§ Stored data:
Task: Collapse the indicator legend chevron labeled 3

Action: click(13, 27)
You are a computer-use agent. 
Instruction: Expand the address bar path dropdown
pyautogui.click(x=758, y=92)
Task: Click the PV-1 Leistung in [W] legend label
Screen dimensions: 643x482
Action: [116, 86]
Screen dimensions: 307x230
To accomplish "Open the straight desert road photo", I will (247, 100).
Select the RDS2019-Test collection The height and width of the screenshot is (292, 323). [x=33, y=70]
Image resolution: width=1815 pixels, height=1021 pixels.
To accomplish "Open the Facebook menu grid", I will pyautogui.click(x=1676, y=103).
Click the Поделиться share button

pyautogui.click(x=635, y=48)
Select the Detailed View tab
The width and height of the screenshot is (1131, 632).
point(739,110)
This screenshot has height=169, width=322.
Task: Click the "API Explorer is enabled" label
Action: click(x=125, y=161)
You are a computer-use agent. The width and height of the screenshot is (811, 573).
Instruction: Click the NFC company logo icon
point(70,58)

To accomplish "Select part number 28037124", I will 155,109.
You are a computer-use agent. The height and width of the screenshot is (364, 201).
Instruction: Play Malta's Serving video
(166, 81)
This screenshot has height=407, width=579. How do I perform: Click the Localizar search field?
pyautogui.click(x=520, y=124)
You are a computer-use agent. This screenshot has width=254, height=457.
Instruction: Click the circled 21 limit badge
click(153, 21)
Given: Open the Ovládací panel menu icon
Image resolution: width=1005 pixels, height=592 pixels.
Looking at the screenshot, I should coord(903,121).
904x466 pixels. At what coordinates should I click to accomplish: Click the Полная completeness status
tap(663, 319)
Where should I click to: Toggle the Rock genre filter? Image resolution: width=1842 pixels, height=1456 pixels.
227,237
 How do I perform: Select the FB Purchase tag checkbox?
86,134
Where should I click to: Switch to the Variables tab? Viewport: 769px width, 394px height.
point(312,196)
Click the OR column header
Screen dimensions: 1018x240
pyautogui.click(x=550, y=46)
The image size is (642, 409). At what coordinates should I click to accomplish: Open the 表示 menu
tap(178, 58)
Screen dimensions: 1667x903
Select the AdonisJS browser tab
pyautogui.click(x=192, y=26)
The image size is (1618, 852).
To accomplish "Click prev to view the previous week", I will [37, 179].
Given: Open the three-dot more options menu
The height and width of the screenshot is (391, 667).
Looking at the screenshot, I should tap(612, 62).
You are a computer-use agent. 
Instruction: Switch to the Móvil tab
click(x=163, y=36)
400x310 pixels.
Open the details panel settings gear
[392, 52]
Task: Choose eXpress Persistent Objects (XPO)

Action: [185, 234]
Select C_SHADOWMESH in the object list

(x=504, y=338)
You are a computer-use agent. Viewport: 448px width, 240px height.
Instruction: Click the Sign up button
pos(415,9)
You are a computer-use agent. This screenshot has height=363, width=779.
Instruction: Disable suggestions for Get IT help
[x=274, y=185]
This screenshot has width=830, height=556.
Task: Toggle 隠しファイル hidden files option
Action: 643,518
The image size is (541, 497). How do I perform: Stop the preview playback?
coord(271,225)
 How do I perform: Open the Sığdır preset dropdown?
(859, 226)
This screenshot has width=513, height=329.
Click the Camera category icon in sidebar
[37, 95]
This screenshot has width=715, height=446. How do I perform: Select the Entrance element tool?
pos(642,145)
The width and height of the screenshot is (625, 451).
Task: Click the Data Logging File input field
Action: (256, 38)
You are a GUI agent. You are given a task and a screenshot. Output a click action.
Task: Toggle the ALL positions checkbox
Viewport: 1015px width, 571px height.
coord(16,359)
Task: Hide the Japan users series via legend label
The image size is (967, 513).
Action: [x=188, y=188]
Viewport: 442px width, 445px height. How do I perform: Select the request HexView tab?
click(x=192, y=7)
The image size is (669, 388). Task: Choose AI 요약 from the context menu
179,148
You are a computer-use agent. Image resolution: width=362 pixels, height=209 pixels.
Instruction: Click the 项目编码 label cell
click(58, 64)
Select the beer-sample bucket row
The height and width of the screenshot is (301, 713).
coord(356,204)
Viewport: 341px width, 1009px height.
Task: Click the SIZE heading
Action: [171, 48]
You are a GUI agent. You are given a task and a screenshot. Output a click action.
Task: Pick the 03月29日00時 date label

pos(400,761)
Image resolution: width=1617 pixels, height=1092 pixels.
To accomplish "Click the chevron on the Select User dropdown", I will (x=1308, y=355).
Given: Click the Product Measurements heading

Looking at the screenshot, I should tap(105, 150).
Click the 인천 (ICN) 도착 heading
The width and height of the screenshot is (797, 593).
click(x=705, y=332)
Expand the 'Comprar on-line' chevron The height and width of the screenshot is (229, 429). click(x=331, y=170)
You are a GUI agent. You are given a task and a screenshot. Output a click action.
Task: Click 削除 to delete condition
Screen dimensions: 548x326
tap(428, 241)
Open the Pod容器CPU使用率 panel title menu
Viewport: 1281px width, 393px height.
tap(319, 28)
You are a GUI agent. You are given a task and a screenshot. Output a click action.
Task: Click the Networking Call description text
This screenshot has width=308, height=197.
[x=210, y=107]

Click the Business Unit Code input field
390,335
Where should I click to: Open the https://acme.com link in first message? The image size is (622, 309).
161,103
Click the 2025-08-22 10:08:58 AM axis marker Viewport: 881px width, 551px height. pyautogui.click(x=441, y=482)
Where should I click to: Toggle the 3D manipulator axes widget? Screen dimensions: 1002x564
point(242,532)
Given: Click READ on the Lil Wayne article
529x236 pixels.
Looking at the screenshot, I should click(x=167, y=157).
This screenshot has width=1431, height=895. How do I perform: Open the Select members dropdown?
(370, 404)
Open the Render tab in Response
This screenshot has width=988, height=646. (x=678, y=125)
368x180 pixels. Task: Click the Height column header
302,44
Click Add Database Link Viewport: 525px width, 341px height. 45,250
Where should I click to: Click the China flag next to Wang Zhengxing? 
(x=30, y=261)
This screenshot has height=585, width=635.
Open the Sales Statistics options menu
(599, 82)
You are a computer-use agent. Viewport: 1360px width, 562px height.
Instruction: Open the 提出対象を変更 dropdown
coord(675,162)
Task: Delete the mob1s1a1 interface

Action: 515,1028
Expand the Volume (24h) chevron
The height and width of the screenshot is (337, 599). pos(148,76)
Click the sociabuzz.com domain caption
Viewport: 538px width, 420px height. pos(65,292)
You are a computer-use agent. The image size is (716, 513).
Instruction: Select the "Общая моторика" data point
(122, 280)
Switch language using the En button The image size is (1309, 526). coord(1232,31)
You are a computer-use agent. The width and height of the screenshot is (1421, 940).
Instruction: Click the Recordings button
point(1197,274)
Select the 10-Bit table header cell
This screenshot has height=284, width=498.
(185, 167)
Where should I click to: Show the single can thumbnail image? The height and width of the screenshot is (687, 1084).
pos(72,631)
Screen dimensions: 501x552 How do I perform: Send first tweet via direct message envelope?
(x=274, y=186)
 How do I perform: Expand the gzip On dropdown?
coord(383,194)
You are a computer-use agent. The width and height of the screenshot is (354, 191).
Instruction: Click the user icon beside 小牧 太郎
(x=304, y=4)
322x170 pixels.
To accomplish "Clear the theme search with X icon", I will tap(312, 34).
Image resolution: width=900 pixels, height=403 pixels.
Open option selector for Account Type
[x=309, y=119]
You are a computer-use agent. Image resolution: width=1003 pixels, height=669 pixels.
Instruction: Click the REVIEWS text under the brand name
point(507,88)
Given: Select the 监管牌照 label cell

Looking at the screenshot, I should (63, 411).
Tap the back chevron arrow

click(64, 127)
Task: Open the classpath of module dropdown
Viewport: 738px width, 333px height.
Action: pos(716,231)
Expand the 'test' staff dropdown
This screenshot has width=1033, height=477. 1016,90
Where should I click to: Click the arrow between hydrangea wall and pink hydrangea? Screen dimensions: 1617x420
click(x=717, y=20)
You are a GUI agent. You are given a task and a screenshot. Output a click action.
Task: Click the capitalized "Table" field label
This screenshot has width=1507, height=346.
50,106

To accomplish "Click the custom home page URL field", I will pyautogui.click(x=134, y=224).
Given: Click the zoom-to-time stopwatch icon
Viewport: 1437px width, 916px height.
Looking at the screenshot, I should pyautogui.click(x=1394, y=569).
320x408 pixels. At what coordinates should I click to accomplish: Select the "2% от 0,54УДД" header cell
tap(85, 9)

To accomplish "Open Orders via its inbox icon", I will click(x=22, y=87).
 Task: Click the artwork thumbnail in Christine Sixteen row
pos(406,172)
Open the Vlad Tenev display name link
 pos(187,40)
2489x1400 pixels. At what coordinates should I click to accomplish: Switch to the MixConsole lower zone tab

§ Set task: Find each row in the stored data that contains the word "perform" and copy those rows out in full.

§ Exercise output:
This screenshot has height=407, width=579. How do I perform: Click the Localizar search field?
 How do I perform: Select the FB Purchase tag checkbox?
The image size is (541, 497). How do I perform: Stop the preview playback?
 How do I perform: Open the Sığdır preset dropdown?
This screenshot has width=715, height=446. How do I perform: Select the Entrance element tool?
Viewport: 442px width, 445px height. How do I perform: Select the request HexView tab?
This screenshot has width=1431, height=895. How do I perform: Open the Select members dropdown?
Screen dimensions: 501x552 How do I perform: Send first tweet via direct message envelope?
 How do I perform: Expand the gzip On dropdown?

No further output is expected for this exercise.